#### [WHAT YOU HAVE TO DO]
Rewrite as a numbered list the lines of the material from the line containing "Given: Open help" up to and including the line containing "Looking at the screenshot, I should [x=13, y=163].", leaving out any blank lines.

#### [SUPPLIED INFORMATION]
+++
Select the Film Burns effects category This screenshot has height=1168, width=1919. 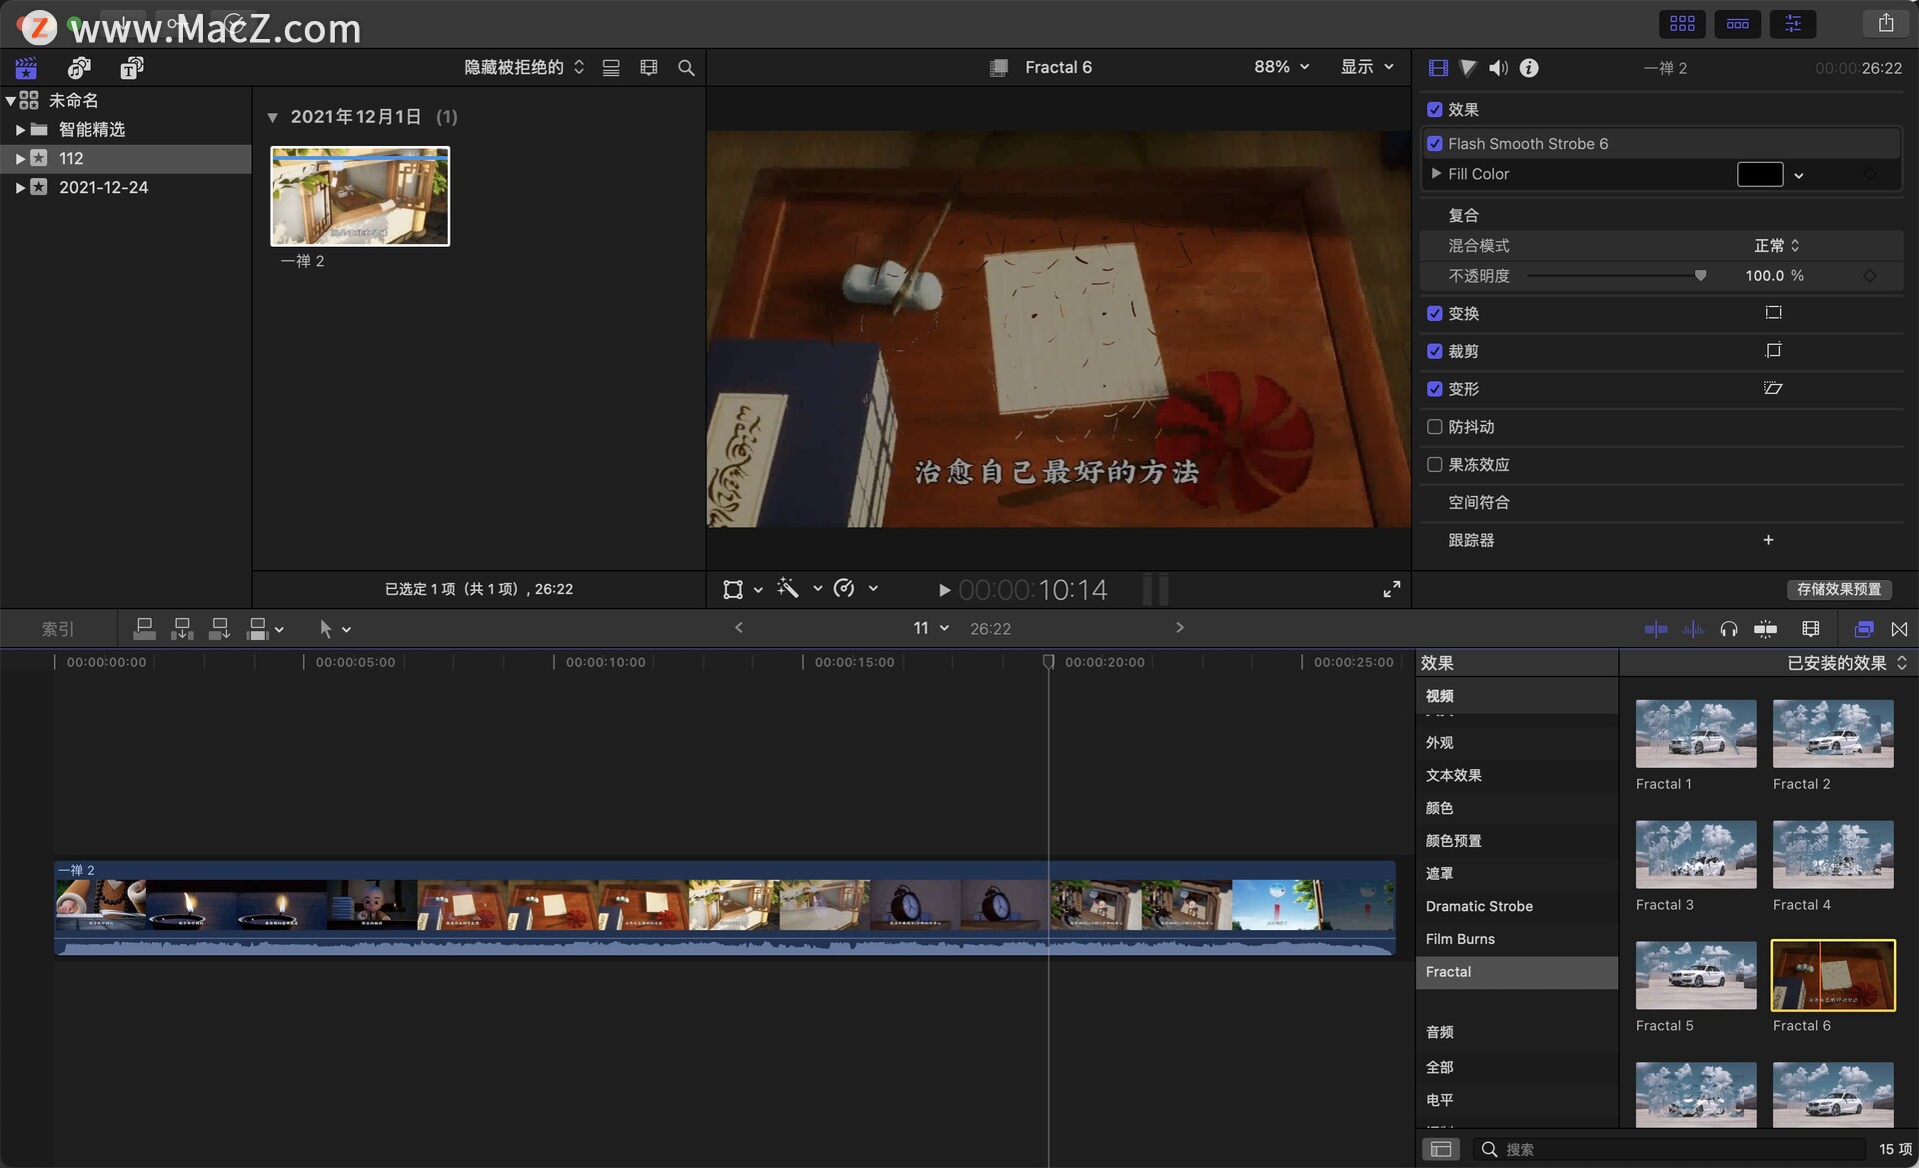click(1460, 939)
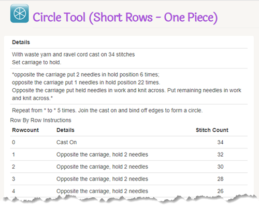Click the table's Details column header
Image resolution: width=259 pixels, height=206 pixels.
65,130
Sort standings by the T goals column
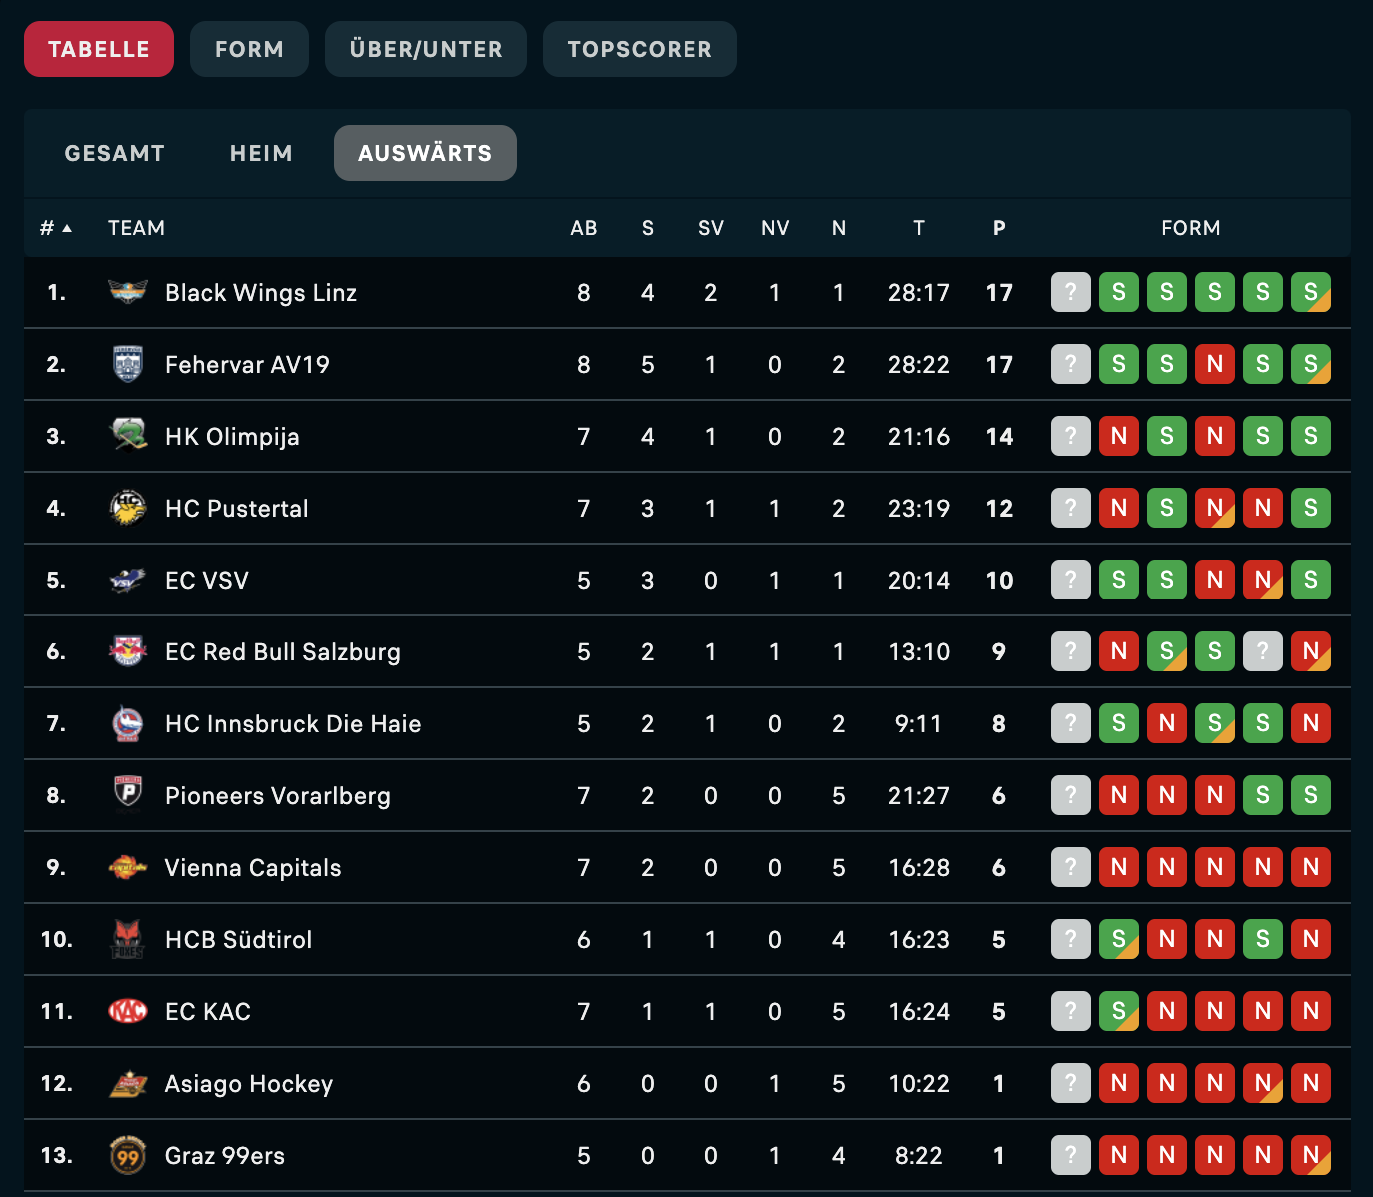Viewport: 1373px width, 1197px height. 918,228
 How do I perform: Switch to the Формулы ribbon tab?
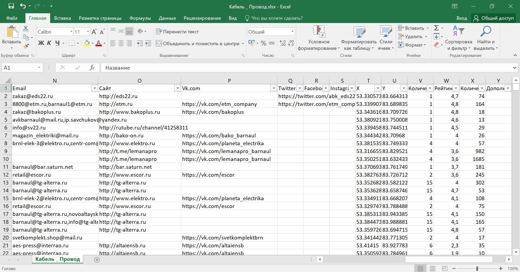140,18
+++
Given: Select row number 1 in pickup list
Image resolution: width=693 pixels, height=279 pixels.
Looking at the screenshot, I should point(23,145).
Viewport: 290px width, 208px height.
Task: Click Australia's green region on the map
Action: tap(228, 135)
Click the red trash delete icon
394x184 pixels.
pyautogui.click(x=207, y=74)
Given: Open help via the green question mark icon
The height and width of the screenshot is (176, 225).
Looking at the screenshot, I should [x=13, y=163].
+++
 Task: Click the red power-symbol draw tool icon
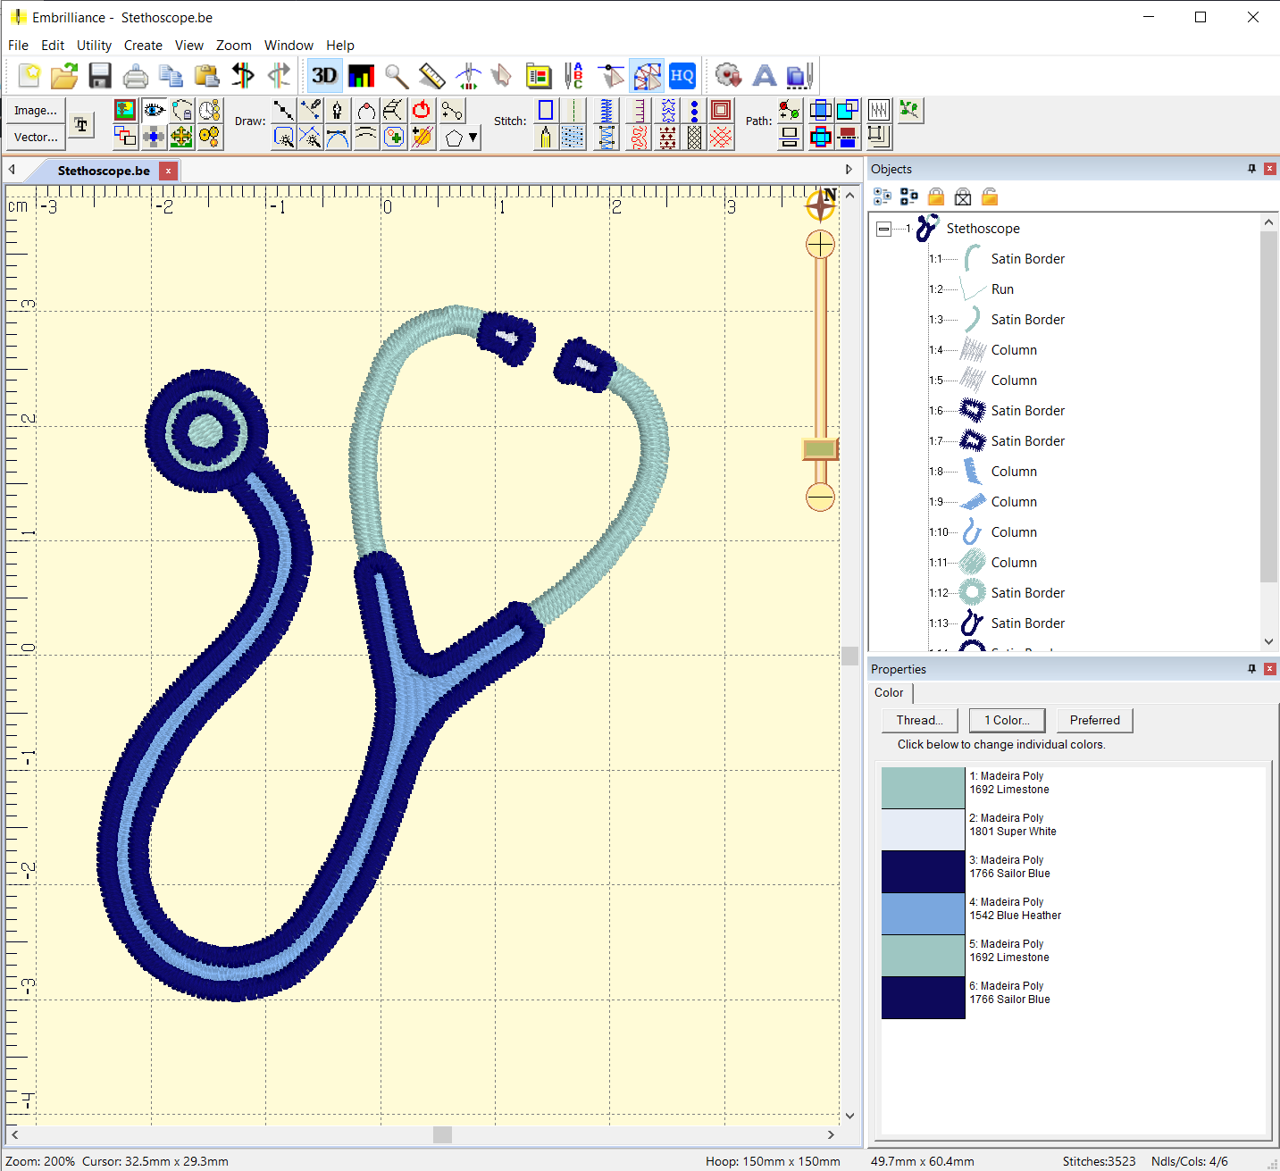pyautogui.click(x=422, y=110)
+++
#### [OUTPUT FOR THIS TASK]
1. Given: Open help via the green question mark icon
2. The height and width of the screenshot is (176, 225).
3. Looking at the screenshot, I should [x=13, y=163].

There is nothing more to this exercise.